Das Wahlergebnis sollte vor allem denen in Deutschland eine Warnung sein, die auf eine Einhegung der hiesigen Rechtspopulisten von der AfD hoffen – etwa durch Regierungsbeteiligung. Denn in Österreich zeigt sich, was zuvor hierzulande und nicht zuletzt in den USA auffiel: Skandale und Fehlverhalten schaden Populisten nicht.
Der Erfolg der FPÖ ist dafür ein Beweis wie aus dem Lehrbuch: Nur fünf Jahre ist es her, dass die Rechtspopulisten eine Regierungskrise auslösten, als ein Video zeigte, wie ihr damaliger Chef Heinz-Christian Strache halb Österreich an russische Oligarchen verschachert hätte, wenn die zu seinen Gunsten die Presselandschaft manipulieren. Was in einer gesunden Demokratie den Untergang einer Partei ausgelöst hätte, reichte in Österreich nur für das Ende ihrer Regierungsbeteiligung und einen Wechsel an der Spitze.
Es reichte aber nicht, um den damaligen Innenminister Herbert Kickl beim Wahlvolk in Ungnade zu bringen oder dafür, dass die konservative Koalitionspartnerin – die Kanzlerpartei ÖVP – vor der jetzigen Wahl einen neuen Pakt mit der FPÖ ausschloss.
Dabei hatte deren Kanzlerkandidat Kickl die FPÖ sogar weiter nach Rechts geführt – in der Migrations- und Abschottungspolitik, durch Zusammenarbeit mit Rechtsextremisten, im Kampf gegen die EU und mit Rechtsstaatssaboteuren wie Viktor Orbán als Vorbild.

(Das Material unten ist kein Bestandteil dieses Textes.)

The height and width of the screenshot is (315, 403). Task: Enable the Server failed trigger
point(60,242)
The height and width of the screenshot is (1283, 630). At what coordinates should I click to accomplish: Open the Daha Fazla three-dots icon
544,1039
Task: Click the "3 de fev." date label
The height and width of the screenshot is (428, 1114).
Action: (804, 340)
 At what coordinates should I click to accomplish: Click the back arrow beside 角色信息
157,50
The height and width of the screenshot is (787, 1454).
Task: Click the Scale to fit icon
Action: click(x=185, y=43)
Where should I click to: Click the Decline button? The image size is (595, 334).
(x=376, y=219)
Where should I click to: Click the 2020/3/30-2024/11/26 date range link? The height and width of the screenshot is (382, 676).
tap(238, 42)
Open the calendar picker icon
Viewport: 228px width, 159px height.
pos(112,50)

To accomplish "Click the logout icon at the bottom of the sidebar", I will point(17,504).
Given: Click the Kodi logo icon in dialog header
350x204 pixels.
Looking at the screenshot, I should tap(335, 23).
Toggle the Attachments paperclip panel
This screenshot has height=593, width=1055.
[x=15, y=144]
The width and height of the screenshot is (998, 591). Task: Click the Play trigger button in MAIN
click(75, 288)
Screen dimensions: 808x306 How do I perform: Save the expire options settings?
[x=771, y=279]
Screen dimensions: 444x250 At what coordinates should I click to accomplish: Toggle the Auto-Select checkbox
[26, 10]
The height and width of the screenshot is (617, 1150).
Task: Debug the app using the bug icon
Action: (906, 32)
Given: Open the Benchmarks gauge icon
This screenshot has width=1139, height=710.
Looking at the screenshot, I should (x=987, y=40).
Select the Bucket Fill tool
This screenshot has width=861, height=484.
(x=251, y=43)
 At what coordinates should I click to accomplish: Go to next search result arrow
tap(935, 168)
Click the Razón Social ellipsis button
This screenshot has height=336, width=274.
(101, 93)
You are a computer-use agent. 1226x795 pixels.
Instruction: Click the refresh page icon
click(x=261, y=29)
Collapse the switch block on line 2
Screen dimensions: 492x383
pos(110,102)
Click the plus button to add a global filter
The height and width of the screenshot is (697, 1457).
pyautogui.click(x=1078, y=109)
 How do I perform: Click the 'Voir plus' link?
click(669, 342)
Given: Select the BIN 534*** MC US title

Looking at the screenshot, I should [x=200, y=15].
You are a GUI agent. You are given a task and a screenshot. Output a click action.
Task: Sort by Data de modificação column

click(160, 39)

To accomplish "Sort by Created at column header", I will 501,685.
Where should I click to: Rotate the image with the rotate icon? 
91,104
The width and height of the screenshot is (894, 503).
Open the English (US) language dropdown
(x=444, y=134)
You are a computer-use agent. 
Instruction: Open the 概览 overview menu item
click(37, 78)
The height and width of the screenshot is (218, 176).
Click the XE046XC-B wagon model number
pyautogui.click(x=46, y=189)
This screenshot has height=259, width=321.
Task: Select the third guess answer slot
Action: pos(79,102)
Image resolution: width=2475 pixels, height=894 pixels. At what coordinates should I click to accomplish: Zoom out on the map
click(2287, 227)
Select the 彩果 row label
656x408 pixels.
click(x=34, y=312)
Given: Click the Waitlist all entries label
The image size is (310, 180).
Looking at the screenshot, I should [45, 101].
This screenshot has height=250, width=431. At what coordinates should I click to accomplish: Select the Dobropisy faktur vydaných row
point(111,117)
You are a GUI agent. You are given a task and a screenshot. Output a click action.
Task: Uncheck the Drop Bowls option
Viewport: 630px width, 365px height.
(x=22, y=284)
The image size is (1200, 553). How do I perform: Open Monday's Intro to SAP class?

Die Brandmauer zu den Populisten bleibt wichtig
Falls die deutschen Parteien noch Belege bräuchten, wie wichtig die Brandmauer zu den Populisten bleibt, finden sie sie in Österreich: Die FPÖ hat von der Einbindung in Regierungsverantwortung erstens profitiert – so stark, dass sie nun von der Kanzlerschaft Kickls träumt. Zweitens führte das keineswegs zu ihrer Verbürgerlichung, um anschlussfähiger an die Mitte zu werden.
Dass die AfD sich ebenso verhält, lässt sich nicht nur in Thüringen verfolgen. Dort sind ihre Erfolge parallel zu ihrer Radikalisierung gewachsen, was andere Landesverbände aufmerksam registrieren.
Auch dass Alice Weidel nun Kanzlerkandidatin wird, ist die Belohnung für deren fortgesetzte politische Radikalisierung und zeigt, dass ihr Spendenskandale und Wahlkampffehler nichts anhaben konnten – so wie zuvor die Affären der Spitzenkandidaten bei der Europawahl die Wähler nicht störten.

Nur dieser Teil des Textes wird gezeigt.